È un atteggiamento che emerge anche quando siamo chiamati a votare, o quando ci si dovrebbe mobilitare tutti insieme per sostenere certi diritti civili…
«Certo, l’atteggiamento riguarda tutta una serie di situazioni. Quando si va a votare c’è quello che dice: ci penso io per tutti, voi non andate, state a casa, ma è solo un’ottima propaganda elettorale».
Tornando ai ragazzi, negli ultimi anni lei li ha scelti come interlocutori principali: cosa ha imparato da loro?
«I ragazzi sono molto più liberi degli adulti e da loro ho imparato che si può persino cambiare idea senza contraddire se stessi».
Nelle scuole a parlare di legalità che cosa la sorprende di solito?
«Noto che il livello di conoscenza è molto basso. I ragazzi non conoscono la storia, il significato delle parole, in particolare alle scuole medie, e ciò vuole dire che gli insegnanti non dedicano abbastanza attenzione alla cura del lessico. C’è una mancanza di conoscenza davvero diffusa, anche di fatti storici non così lontani nel tempo. Ecco, io mi stupisco che ci siano ragazzi che non conoscono quasi niente del passato più recente e prendono cantonate immense come pensare che la bomba di piazza Fontana l’abbiano messa le Brigate Rosse».

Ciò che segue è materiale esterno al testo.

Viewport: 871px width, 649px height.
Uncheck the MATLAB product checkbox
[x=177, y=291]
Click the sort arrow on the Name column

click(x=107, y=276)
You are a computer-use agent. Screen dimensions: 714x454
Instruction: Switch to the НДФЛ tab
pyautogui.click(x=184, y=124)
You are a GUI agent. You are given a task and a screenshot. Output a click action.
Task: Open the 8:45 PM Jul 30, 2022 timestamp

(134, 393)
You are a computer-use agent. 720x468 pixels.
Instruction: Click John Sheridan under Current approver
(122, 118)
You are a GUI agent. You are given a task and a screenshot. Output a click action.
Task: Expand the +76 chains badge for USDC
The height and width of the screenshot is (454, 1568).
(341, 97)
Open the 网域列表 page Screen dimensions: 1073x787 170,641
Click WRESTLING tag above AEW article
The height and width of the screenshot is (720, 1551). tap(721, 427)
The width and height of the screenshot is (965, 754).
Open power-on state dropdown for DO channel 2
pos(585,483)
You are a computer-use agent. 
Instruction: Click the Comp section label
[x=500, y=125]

E di positivo che cosa vede?
«Vedo una gran voglia di conoscere e di farsi coinvolgere. I giovani sono molto curiosi, ma questa curiosità bisognerebbe alimentarla anche in ambito familiare».
C’è qualcosa che noi adulti non facciamo, oppure sottovalutiamo?
«Tante cose. Non li ascoltiamo, li consideriamo con estremo distacco, non abbiamo capito che il nostro ruolo è quello di aiutarli a diventare grandi. E poi siamo incoerenti: tra quello che diciamo e quello che facciamo c’è spesso contraddizione e ciò è grave perché s’insegna di più con l’esempio che con le parole. E infatti siamo mancanti anche dal punto di vista formale. Non si possono dare note per i ritardi a scuola se poi anche l’insegnante arriva in ritardo. Non si può rimproverare un figlio perché usa troppo il telefonino se poi il genitore è sempre connesso. Piccole mancanze che però scardinano la vita di relazione in famiglia e a scuola».
È una visione un po’ pessimista la sua, o sbaglio?
«Le fotografie non sono pessimiste, raccontano ciò che c’è, non posso farci niente se la situazione è questa. Ma io dico anche che si può cambiare: basta impegnarsi, dar maggior fiducia ai ragazzi, ascoltarli. Ci vuole lavoro, tanto».
A proposito di lavoro, che cosa rimane della stagione di Mani Pulite?
«Non rimane niente, restano tante informazioni e, a volerla leggere correttamente, la prova provata, secondo me scientifica, che non è attraverso un processo penale che si risolvono le questioni di devianza capillare, articolata e diffusa come è, e resta, la corruzione in Italia».
Ma si risolvono attraverso un percorso di educazione e cultura che comincia in famiglia…
«Esattamente. E qua torniamo al discorso principale».